> **Exercise passage**:
4 min read•june 5, 2020

Josh Argo

image courtesy of: pixabay.com

Have you ever looked at two different populations (maybe classes, brands of food, types of materials) and wondered, "Hmm..are these two things REALLY different?" This is exactly where a test for the difference of two population means is useful. As long as your data is **quantitative**, in other words we are testing **means**, this is the type of test we will use. If you are using some form of technology, you will select **Two Sample T Test.** In making note of what test you are performing on the AP Statistics exam, it is best to be more specific and state, "Two Sample T Test for Difference in Two Population Means".

As with any statistical test, the first step necessary to perform the significance test is to write our hypotheses. We always have a **null hypothesis**, which is the hypothesis that the two populations are not different. Then we have our **alternate hypothesis**, which states that they are different in some way (either less than, greater than or simply not equal to).

> **Problem set**:
**A)** Answer these questions from the two-sample t test passage, one line each:
(i) What kind of data must you have to use this test?
(ii) What should you select if you are using technology?
(iii) What does the null hypothesis state?
**B)** Extend the two-sample t test passage with a paragraph that picks up right after its sentence about the alternate hypothesis.

> **Excerpted records**:

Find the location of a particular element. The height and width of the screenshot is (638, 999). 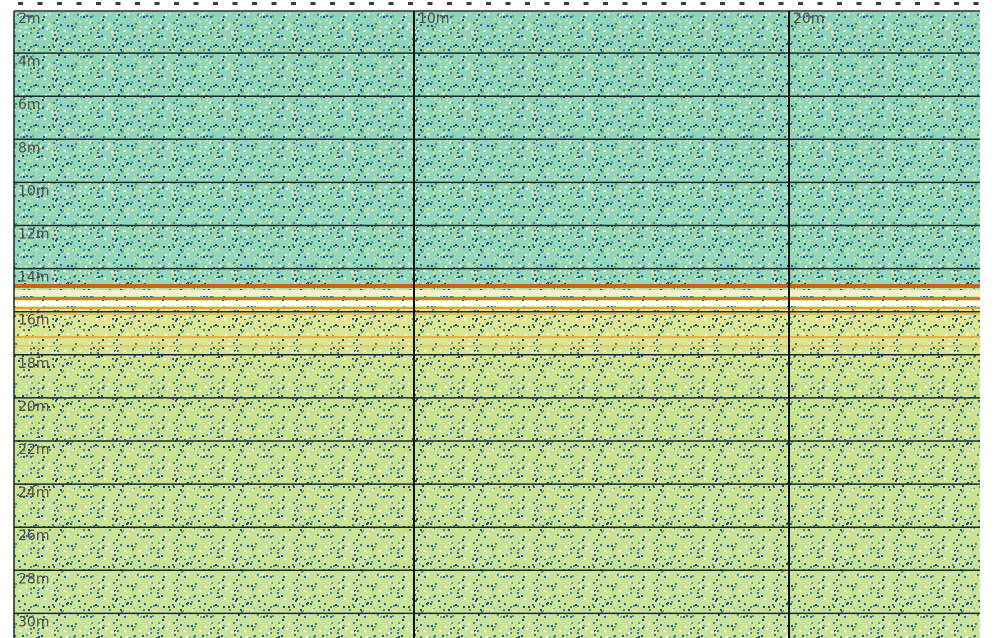

range-label: 20m is located at coordinates (808, 19).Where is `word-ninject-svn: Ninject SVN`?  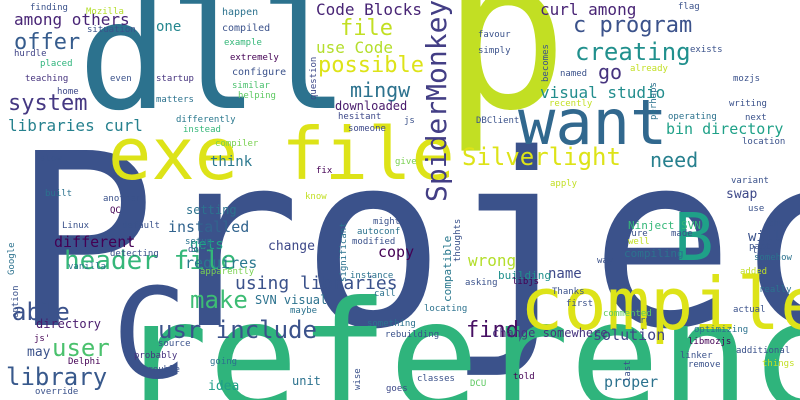
word-ninject-svn: Ninject SVN is located at coordinates (664, 226).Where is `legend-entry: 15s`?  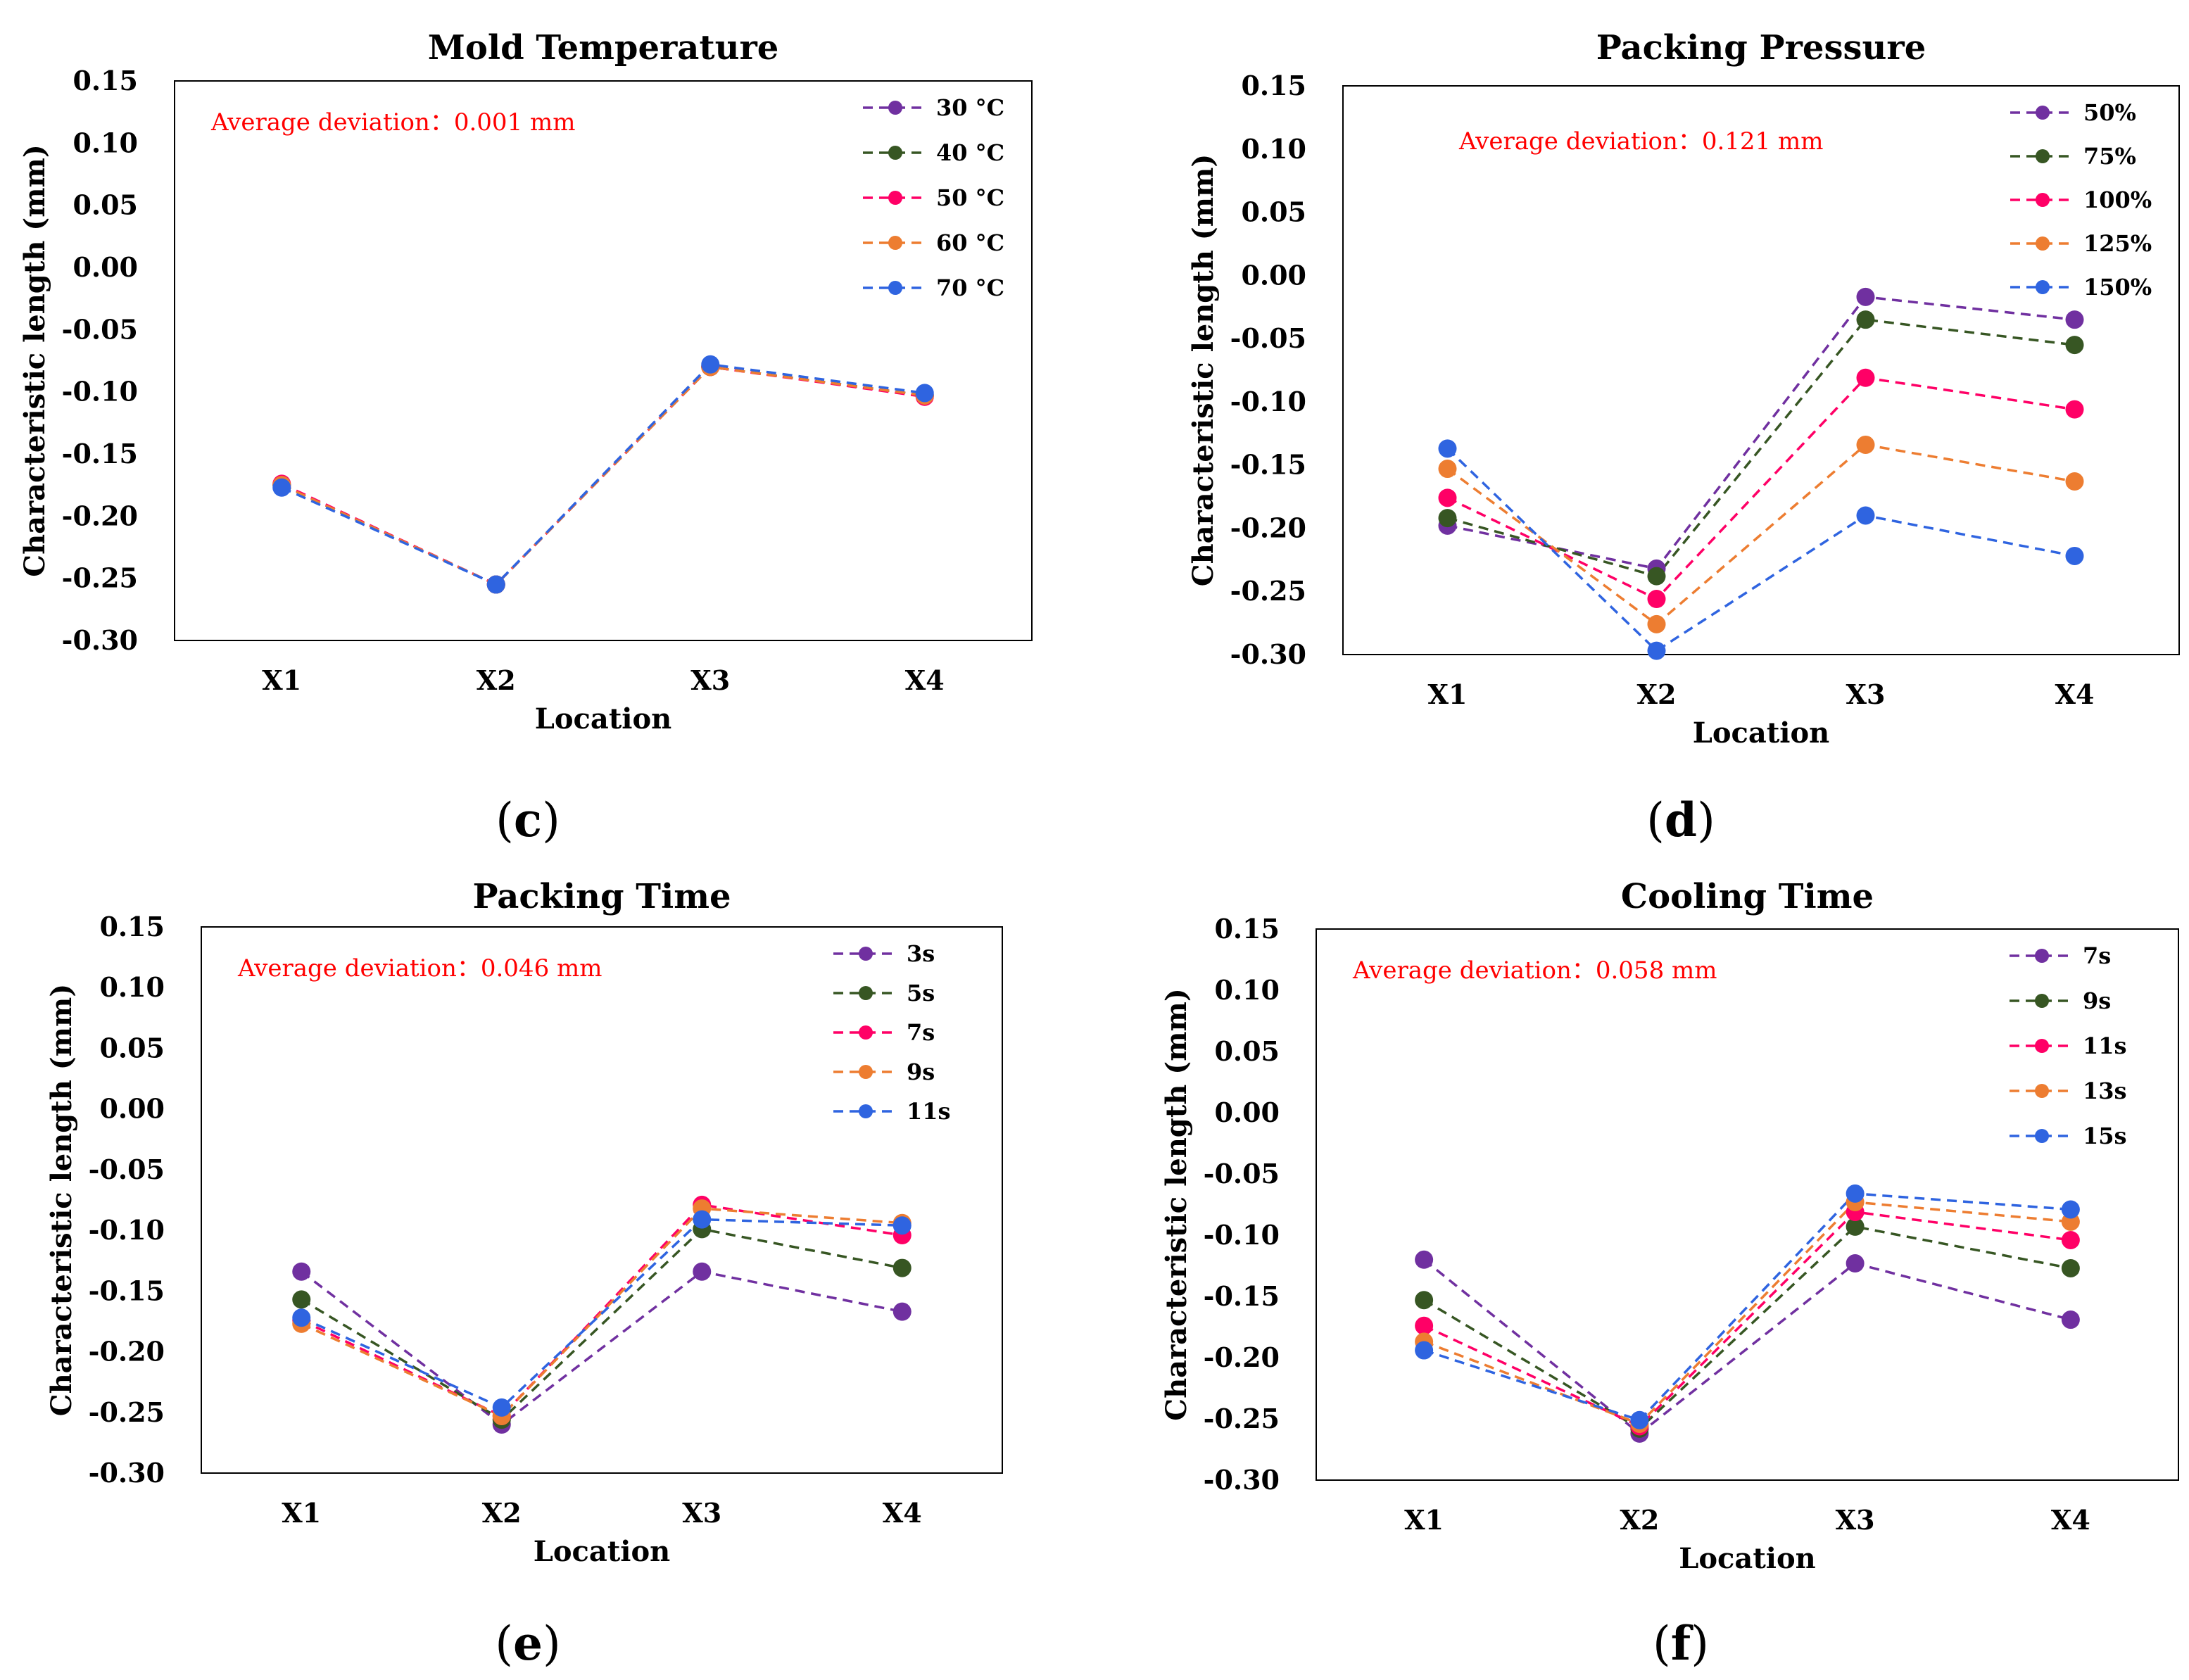 legend-entry: 15s is located at coordinates (2068, 1136).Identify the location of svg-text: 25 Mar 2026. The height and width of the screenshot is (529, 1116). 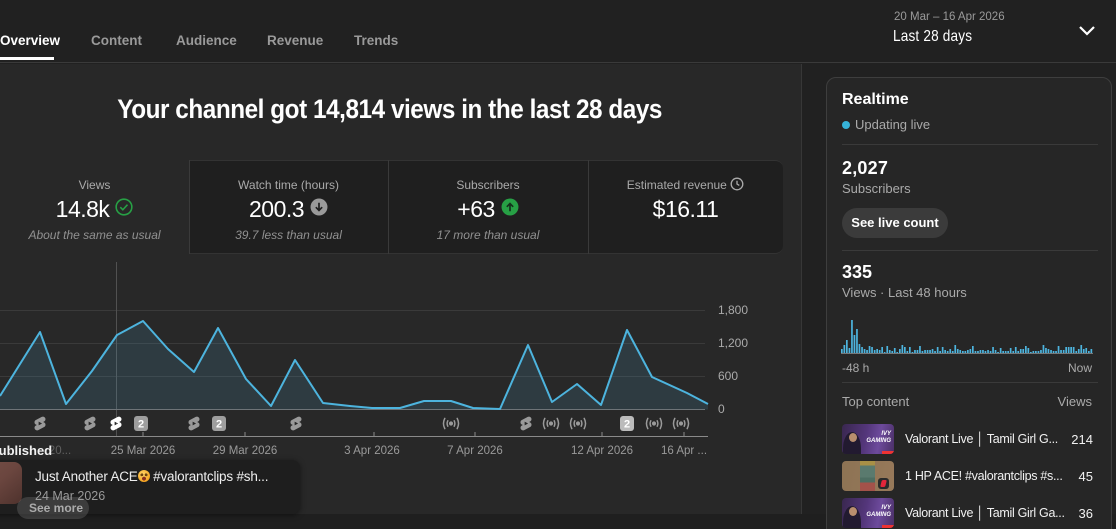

> **Answers for this exercise**:
**A)**
(i) Quantitative data, so that means are being tested.
(ii) Two Sample T Test.
(iii) That the two populations are not different.

**B)**
When writing out your hypotheses, you should state them as follows:

Ho: 𝞵1=𝞵2

Ha: 𝞵1≠𝞵2, 𝞵1<𝞵2 or 𝞵1>𝞵2

Another way of writing them using differences is as follows:

Ho: 𝞵1-𝞵2=0

Ha: 𝞵1-𝞵2>0, 𝞵1-𝞵2<0, or 𝞵1-𝞵2≠0

The first option is more in line with the technology used in actually computing the test statistic and p value that we will cover in Unit 7.9.

Also, as with any significance test, there are conditions for inference that we must check to assure that our test is accurately going to be able to draw conclusions about a said population.

When drawing our two samples to perform our t-test, it is **absolutely imperative** that our samples are random from the given populations. If they are not random, we cannot generalize our results to the two given populations, which renders our tests useless and there is no way to fix sampling bias with the numbers. If the test involves an experimental study, it is important to note that the treatments were **randomly assigned**. This allows us to make a causation conclusion.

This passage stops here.